Palanca leader del Catanzaro

Venti anni di calcio, dalla Serie D alla Serie A, dal 1970 al 1990, in un’Italia nel frattempo tanto cambiata, anche calcisticamente, al punto tale da ospitare sempre meno favole come quella di Palanca, che ha messo insieme 210 gol in 597 presenze, con la statistica di 147 gare e 39 reti in Serie A. Il primo salto in avanti nel 1973, dalla Serie D con la Passamonti Camerino alla C a Frosinone; una buona stagione in Ciociaria, un altro trampolino di lancio: il Catanzaro, che era retrocesso in B nel 1971. Ceravolo presidente, Gianni Di Marzio in panchina e i gol di Palanca, che quando aveva saputo della cessione aveva dovuto controllare sulla carta geografica la posizione di Catanzaro.
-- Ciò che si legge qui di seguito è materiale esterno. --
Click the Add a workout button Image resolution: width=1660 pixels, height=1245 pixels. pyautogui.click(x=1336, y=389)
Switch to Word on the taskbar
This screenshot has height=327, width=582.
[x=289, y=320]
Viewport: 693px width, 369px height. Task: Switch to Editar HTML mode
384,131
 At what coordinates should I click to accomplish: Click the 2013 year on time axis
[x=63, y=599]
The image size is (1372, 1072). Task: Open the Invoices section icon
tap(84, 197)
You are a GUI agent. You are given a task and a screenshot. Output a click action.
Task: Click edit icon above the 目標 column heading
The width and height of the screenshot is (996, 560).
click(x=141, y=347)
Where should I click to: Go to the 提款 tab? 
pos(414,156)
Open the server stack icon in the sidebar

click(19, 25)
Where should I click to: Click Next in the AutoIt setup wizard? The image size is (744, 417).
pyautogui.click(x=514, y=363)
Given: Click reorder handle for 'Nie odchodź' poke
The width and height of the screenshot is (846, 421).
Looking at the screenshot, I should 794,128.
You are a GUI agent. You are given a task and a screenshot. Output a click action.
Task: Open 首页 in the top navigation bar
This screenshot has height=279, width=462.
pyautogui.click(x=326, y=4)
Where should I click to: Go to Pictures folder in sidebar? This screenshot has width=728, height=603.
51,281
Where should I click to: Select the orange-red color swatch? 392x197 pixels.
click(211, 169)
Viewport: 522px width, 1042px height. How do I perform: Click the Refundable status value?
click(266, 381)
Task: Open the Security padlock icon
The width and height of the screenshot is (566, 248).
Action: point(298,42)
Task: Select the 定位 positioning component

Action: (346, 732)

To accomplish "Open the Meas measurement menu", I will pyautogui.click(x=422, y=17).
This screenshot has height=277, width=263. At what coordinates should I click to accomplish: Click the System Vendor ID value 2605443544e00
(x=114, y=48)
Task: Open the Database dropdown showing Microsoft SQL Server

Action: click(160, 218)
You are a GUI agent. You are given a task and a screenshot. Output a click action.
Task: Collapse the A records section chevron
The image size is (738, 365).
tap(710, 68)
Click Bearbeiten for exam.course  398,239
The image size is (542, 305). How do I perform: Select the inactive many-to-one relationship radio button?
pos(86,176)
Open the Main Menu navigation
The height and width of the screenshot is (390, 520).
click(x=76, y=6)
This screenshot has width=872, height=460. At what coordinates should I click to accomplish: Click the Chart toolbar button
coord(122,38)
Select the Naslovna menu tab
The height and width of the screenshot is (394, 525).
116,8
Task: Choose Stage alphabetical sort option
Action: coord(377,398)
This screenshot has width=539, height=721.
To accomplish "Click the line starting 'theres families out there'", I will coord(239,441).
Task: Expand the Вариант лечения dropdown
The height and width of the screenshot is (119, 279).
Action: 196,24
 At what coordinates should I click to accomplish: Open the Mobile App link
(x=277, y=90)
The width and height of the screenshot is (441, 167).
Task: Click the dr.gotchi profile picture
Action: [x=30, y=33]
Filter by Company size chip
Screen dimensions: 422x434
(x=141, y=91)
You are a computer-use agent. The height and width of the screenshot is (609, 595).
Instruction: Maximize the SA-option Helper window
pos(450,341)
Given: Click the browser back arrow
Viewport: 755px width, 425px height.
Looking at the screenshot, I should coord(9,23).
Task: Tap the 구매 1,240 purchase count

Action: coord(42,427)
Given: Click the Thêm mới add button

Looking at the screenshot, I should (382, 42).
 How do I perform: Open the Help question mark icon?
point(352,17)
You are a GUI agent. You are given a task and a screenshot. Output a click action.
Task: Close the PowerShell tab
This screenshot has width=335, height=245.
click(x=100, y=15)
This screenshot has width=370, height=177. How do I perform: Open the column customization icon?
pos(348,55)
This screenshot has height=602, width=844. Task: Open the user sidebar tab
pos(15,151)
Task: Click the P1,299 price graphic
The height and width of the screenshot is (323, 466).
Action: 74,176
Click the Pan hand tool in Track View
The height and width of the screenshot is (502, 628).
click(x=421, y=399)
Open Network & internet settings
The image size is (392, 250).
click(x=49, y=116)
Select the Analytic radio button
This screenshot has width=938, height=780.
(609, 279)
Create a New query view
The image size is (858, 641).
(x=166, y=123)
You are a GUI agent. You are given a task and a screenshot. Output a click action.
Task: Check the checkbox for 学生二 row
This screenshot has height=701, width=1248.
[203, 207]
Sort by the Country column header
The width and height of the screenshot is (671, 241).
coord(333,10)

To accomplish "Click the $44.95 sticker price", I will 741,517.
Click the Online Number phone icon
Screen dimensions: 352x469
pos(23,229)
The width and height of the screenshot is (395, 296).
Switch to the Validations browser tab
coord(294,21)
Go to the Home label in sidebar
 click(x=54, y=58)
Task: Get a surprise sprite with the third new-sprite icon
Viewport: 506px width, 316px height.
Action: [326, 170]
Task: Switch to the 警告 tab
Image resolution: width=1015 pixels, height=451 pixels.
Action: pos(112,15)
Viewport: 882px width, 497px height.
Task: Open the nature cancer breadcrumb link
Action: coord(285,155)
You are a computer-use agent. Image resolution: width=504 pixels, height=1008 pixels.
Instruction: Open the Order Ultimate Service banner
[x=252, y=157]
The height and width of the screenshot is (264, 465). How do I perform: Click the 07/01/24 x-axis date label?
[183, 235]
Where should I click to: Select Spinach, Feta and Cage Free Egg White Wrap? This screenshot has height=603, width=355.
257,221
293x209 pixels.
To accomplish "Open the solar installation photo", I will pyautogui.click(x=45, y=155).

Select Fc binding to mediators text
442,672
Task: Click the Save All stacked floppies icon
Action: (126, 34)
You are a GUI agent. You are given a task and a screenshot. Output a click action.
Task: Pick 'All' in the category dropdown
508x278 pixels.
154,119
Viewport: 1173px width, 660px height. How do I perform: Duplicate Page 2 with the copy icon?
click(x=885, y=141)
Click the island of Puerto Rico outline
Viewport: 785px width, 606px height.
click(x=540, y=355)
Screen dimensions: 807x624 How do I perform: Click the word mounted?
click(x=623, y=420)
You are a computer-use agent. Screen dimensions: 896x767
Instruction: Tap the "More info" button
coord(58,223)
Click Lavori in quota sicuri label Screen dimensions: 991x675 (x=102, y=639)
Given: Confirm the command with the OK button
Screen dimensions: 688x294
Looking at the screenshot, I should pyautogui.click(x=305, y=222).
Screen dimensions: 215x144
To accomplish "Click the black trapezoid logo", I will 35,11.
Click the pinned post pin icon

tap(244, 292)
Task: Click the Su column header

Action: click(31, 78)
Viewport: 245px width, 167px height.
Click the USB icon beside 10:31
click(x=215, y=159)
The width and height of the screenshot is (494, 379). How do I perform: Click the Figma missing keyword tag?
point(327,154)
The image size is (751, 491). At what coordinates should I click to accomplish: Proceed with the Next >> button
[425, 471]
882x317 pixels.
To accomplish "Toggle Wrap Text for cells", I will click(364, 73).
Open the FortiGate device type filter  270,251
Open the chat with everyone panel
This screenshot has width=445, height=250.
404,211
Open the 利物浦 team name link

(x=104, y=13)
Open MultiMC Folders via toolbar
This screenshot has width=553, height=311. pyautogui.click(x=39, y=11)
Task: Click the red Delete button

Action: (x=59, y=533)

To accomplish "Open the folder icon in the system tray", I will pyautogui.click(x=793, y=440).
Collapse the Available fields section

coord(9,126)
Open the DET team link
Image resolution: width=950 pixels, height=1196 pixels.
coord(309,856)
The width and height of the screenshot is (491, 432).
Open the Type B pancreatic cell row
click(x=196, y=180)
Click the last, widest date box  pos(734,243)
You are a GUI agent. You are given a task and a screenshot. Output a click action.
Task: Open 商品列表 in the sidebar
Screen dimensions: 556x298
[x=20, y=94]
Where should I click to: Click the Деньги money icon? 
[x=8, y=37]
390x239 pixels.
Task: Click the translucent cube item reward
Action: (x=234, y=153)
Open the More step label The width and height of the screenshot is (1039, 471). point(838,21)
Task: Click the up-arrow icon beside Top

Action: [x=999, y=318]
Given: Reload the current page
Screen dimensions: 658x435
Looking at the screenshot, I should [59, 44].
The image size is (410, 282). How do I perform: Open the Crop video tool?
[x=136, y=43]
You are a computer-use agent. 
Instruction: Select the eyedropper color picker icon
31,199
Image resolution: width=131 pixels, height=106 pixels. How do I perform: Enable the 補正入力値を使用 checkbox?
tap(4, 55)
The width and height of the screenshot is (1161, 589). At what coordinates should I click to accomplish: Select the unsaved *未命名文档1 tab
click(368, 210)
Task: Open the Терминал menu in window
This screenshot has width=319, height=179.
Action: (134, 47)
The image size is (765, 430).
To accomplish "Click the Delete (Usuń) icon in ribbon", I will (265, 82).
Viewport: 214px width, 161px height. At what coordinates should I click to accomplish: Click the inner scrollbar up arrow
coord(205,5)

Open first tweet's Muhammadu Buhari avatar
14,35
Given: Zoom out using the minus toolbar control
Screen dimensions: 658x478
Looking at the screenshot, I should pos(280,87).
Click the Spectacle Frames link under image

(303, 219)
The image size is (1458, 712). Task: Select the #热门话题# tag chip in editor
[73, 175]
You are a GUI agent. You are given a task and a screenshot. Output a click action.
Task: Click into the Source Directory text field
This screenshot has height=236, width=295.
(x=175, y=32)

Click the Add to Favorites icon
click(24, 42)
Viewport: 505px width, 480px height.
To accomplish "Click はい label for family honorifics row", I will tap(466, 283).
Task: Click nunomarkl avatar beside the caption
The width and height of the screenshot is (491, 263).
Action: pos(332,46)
Al suo primo anno il Catanzaro perde lo spareggio per salire in A, poi nella stagione 1975-76 con 11 gol in 33 partite Palanca trascina il Catanzaro alla seconda Serie A del club calabrese. Una retrocessione, poi una nuova promozione, quindi la stagione più importante in assoluto, quella del 1979 -80, quando Palanca con il Catanzaro guidato da Mazzone arriverà a 10 gol in Serie A e sarà capocannoniere di Coppa Italia con 8 reti, fino alla semifinale contro la Juventus. L’anno dopo è secondo alle spalle di Pruzzo, con un Catanzaro ottavo in classifica. A quel punto, quello che potrebbe essere il salto definitivo: passa al Napoli per un miliardo e 350 milioni, ma in Campania non riuscirà a ripetersi: una sola rete il primo anno, una cessione in prestito al Como il secondo, poi il ritorno per un’altra stagione da una sola rete. Nell’anno dell’arrivo di Maradona, il Napoli lo gira al Foligno in C2, dove trascorrerà due stagioni, prima di tornare al Catanzaro per gli ultimi quattro anni da professionista, dal 1986 al 1990. Chiude la carriera con Catanzaro-Barletta 0-0 del 3 giugno 1990.